● Required action: Nothing but the lines from the one containing "Task: Edit the Success Text hex field" through the end of the entries below should appear in your answer, transcribed exactly; please drop the pictures.

[Saved data entries]
▬▬▬▬▬▬

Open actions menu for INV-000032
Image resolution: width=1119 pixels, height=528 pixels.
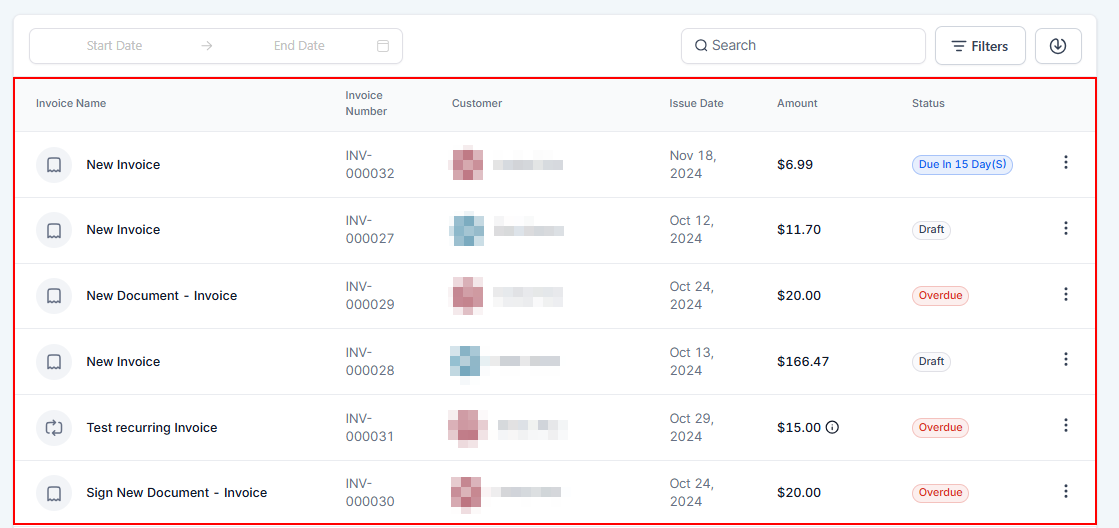1065,162
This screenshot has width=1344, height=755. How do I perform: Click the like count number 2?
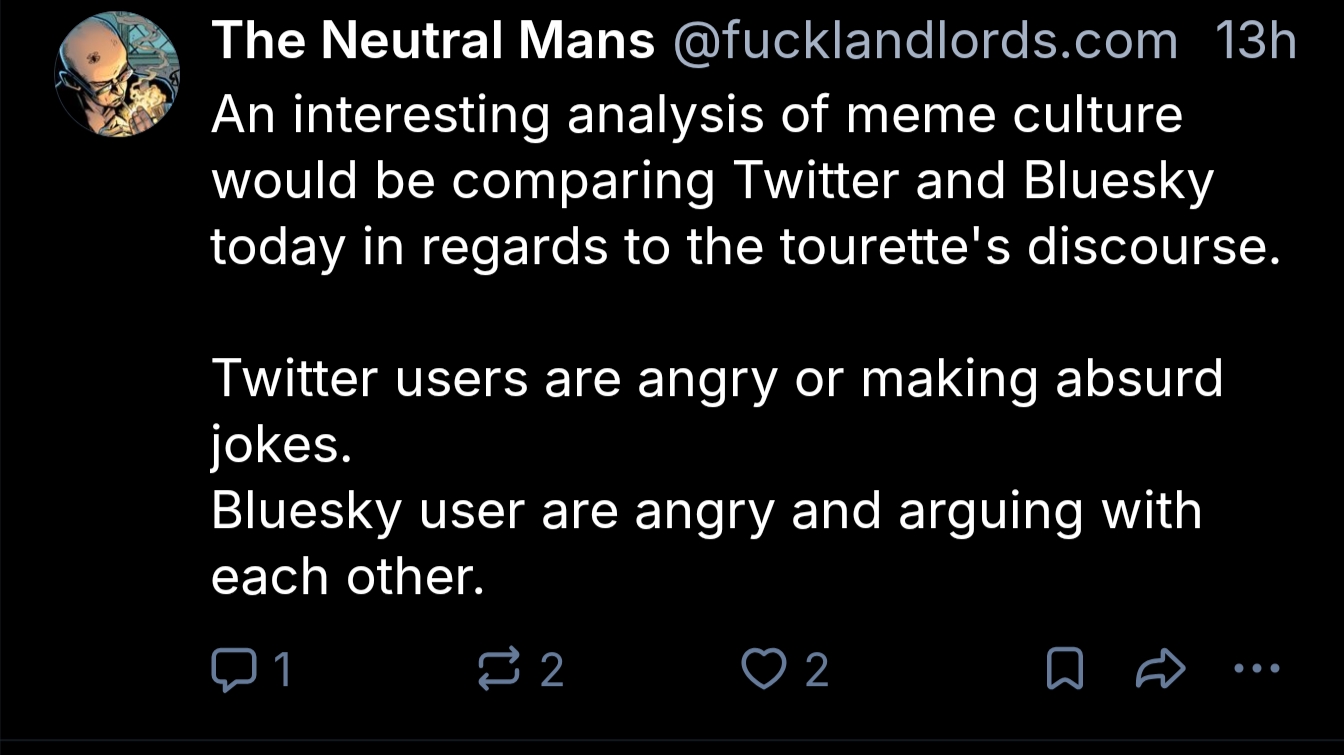[x=816, y=669]
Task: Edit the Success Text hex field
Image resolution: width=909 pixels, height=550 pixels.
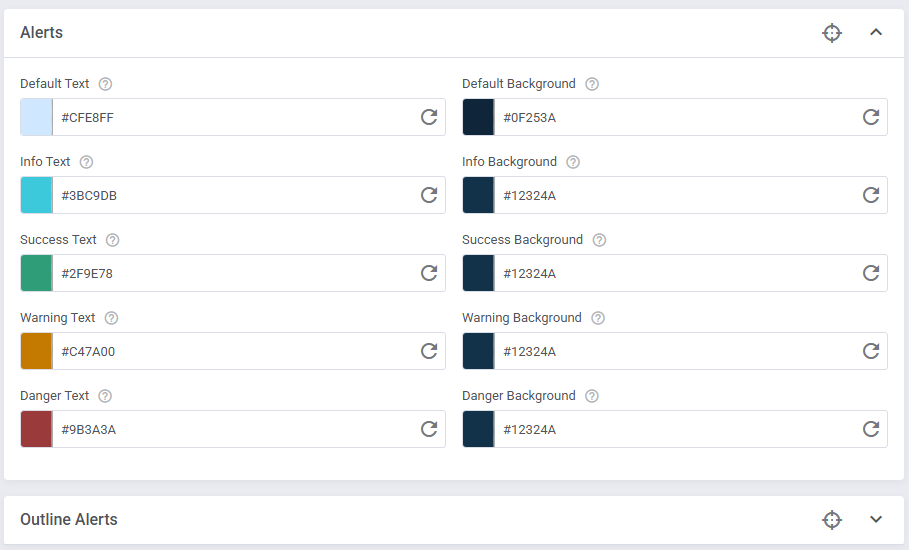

▬▬▬▬▬▬

● Output:
Task: Edit the Success Text hex field
Image resolution: width=909 pixels, height=550 pixels.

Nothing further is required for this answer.